Rethink 2
During my MA Photography course we had a module called ‘Rethink’ – which forced us to change something about our practice. Three years later, I feel its time for ‘Rethink 2’.
I want to explore an art practice that balances conceptualism with a more intuitive approach to image making. I want to escape the prescriptive ideas that I rely on as a commercial art director. My Zen walking mediation practice and interest in the writing of Carl Jung on the ‘primordial mind’, and D.H. Lawrence’s philosophy of ‘Blood consciousness also feed into this.
Three experiences coincided with this a solo artist retreat in the Nevada wilderness at the Montello Foundation, a portfolio review with the curator Zelda Cheatle and a stay at Ghost Ranch, where Georgia O'Keeffe started her work anew after leaving New York.
Below is a short text on my experience at the Montello Artists Residency in Nevada, USA.
At Montello
Driving back from the cabin, I got out of the car to move a rock from the track.
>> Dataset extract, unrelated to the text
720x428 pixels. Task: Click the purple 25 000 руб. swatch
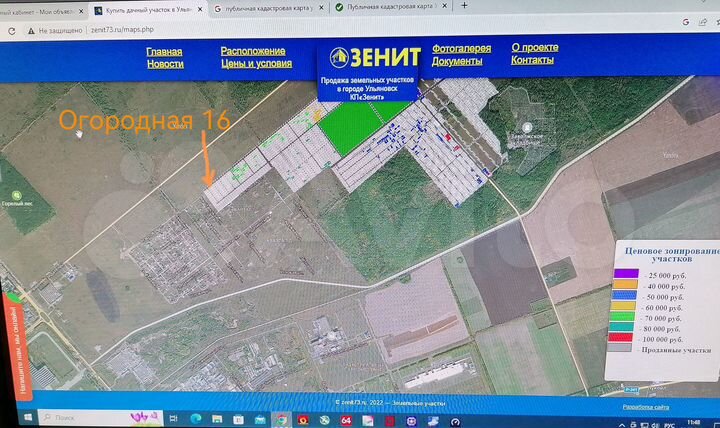coord(626,274)
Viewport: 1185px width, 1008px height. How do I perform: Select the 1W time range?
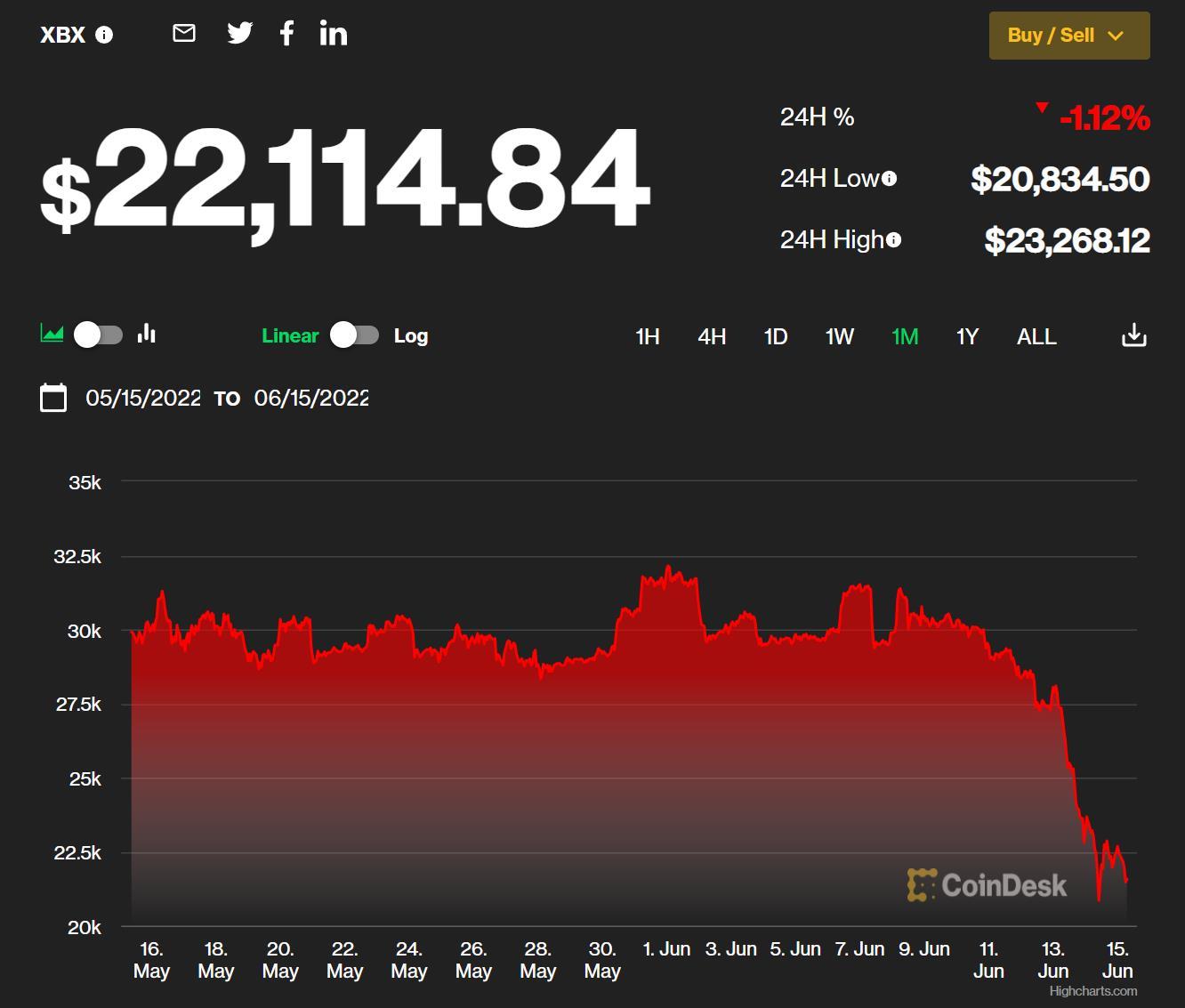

An eagle swooped past me in the clear Nevadan air. I was hit by a wave of emotion. This was not soft-mindedness: my head had cleared in the preceding weeks spent free from social media, email, and people. I responded spontaneously to the encounter without a self-conscious screen: a mark of my experience at the residency.
My time at Montello passed slowly, with the days lingering long and spacious like a childhood summer. I would take off on the bike to follow a track just to see where it went, or walk through the sagebrush at 5 am when the stillness felt palpable. My residency felt like a long meditation, in which I would release the shutter of my camera at certain times, trying to drill down into the moment. I grew more familiar with the comings and goings of my mind and the comings of the nature around me. I felt a series of ‘openings’ through which I could feel a visceral connection to the wild community around me and the silence that underpins everything.
Making art through an unmediated experience of the non-human is becoming central to my art practice. In this sense, the residency came at the right time for me, and I am grateful for the experience. I was able to devote time to my practice, to research in the wonderful library, and to experience the American wilderness for the first time. I took the opportunity to read Walden, and Carl Jung’s ‘The Earth Has a Soul’, which are on my shelves at home but I had never found the time to read.
I will carry this with me and allow it to shape my work.